Infectious diseases, including pneumonia, diarrhoea and malaria, remain among the leading causes of death in young children, along with preterm birth and complications in childbirth. Many of these diseases are preventable and treatable.

What are the leading causes of death among newborns and children younger than 5?
Many causes of child death are preventable or treatable. Image: UNICEF

Stalling progress

UNICEF credits progress in bringing down child deaths to a sustained commitment from governments, organizations, local communities, healthcare professionals and families. But progress in recent years has stalled.

Between 2015 and 2022, under the United Nations’ Sustainable Development Goals, childhood mortality was reduced by 2.1%. Between 2000 and 2015, during the period of the Millennium Development Goals, under-five mortality fell 3.8%.

Unless urgent action is taken, UNICEF says, many low- and lower-middle-income countries will not meet the SDG targets on baby and child mortality. And an additional 35 million children under the age of five will die by 2030.

Since 2000, how much progress has been made to save under-five lives?
Less progress has been made on the neonatal mortality rate compared to children 1-59 months old.
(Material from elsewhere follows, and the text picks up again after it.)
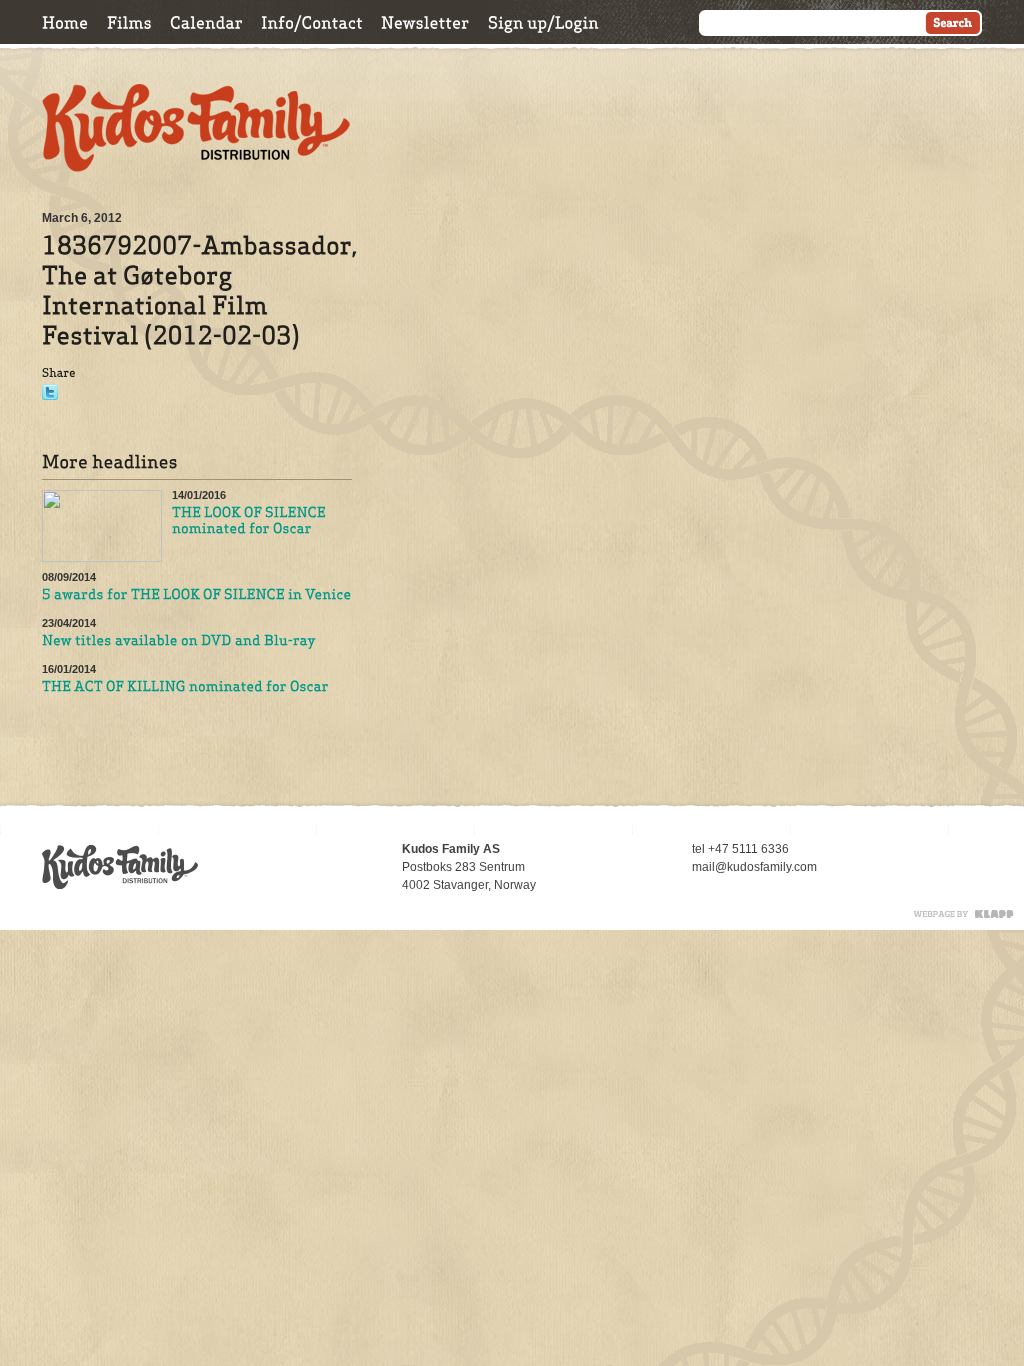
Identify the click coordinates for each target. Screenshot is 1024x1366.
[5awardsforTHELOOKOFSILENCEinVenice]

Image: UNICEF

That is not to say that progress isn’t possible – several low- and lower-middle-income countries have managed to significantly cut child mortality by investing in maternal, newborn and child health.

There are also some high-impact interventions that can be prioritized – having skilled people present at births, antenatal and postnatal care, improved diagnosis and treatment of childhood illness, and vaccinations, for example.
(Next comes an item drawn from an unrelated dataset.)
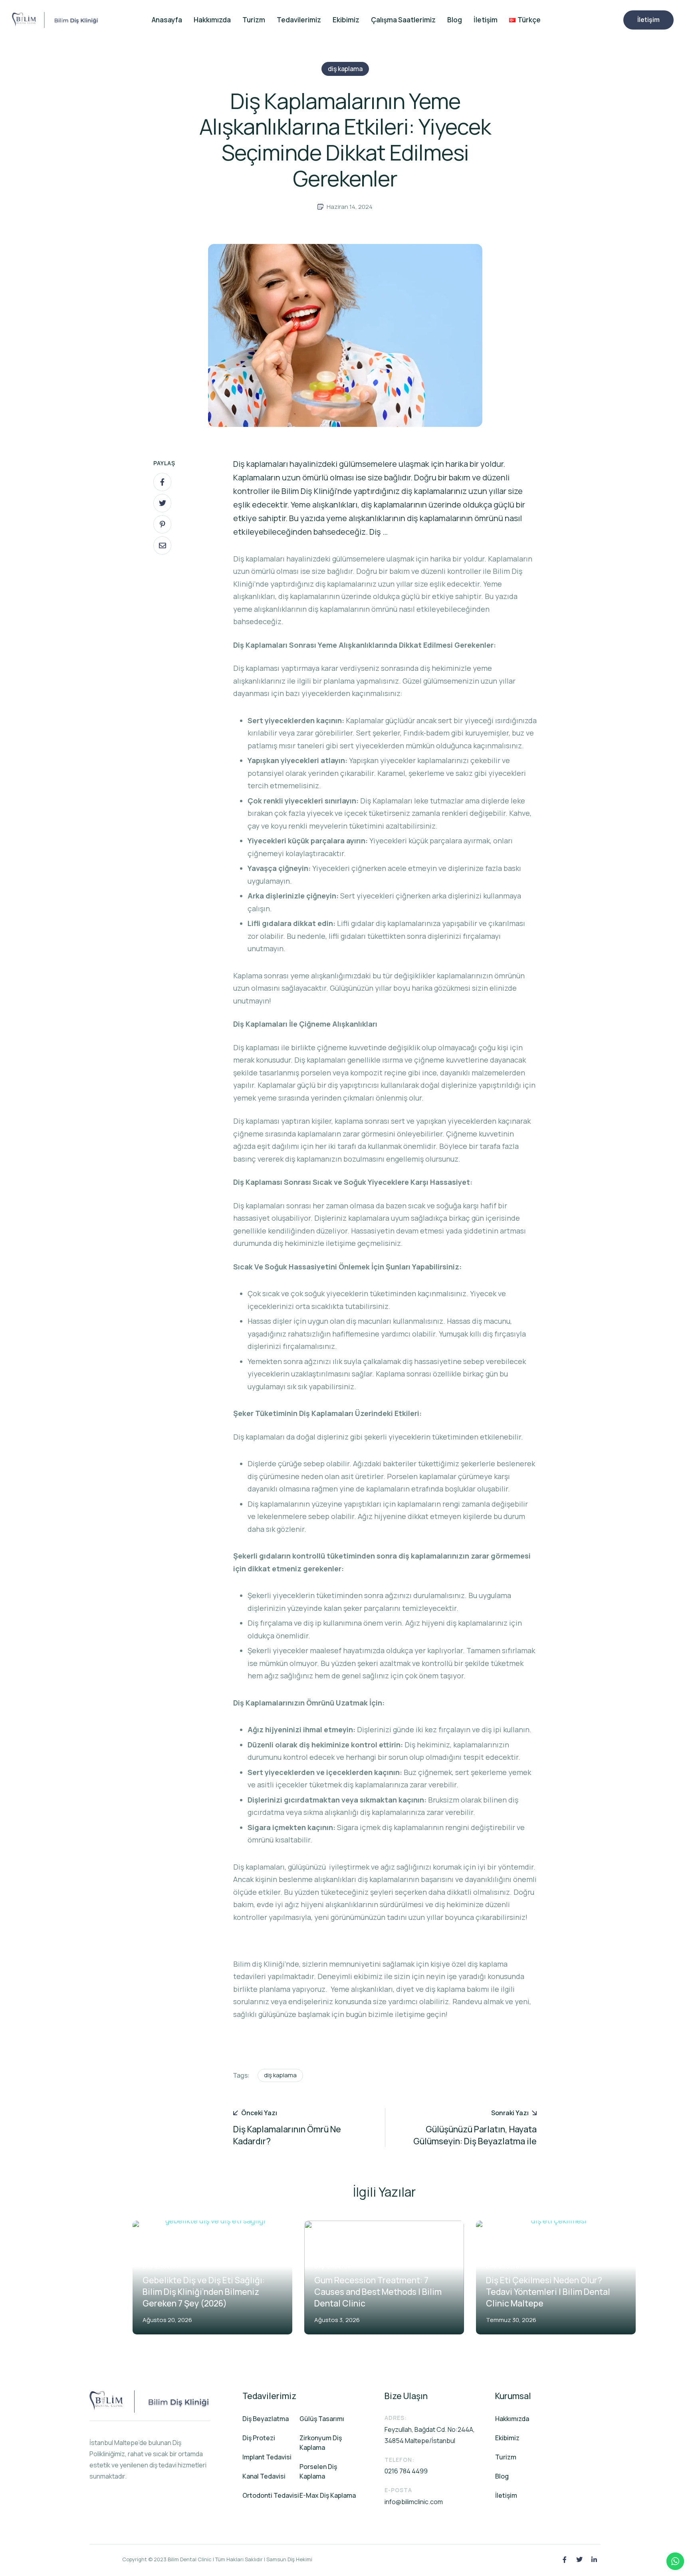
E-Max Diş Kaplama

Efforts to reduce malnutrition also have a significant impact, alongside clean water and sanitation.

But patchy healthcare provision can prevent these interventions from reaching everyone. In addition, the pandemic disrupted many health programmes, including routine childhood vaccines for example, and its effects are still being felt in healthcare systems across the world.


What is the World Economic Forum doing to improve healthcare systems?

The World Economic Forum’s Global Health and Healthcare Strategic Outlook lays out a strategy to build a modern fit-for-purpose healthcare system, drawing lessons from the pandemic.

UNICEF also highlights the importance of data in understanding child mortality, helping us identify trends and root causes of death. Unfortunately, data collection can often fall short, particularly in areas where children are most vulnerable, and in fragile regions or those in conflict.

Ultimately, the knowledge needed to bring childhood deaths drastically down already exists. And we know what interventions are most effective. The solution is in ensuring that they reach every child, no matter where they are born.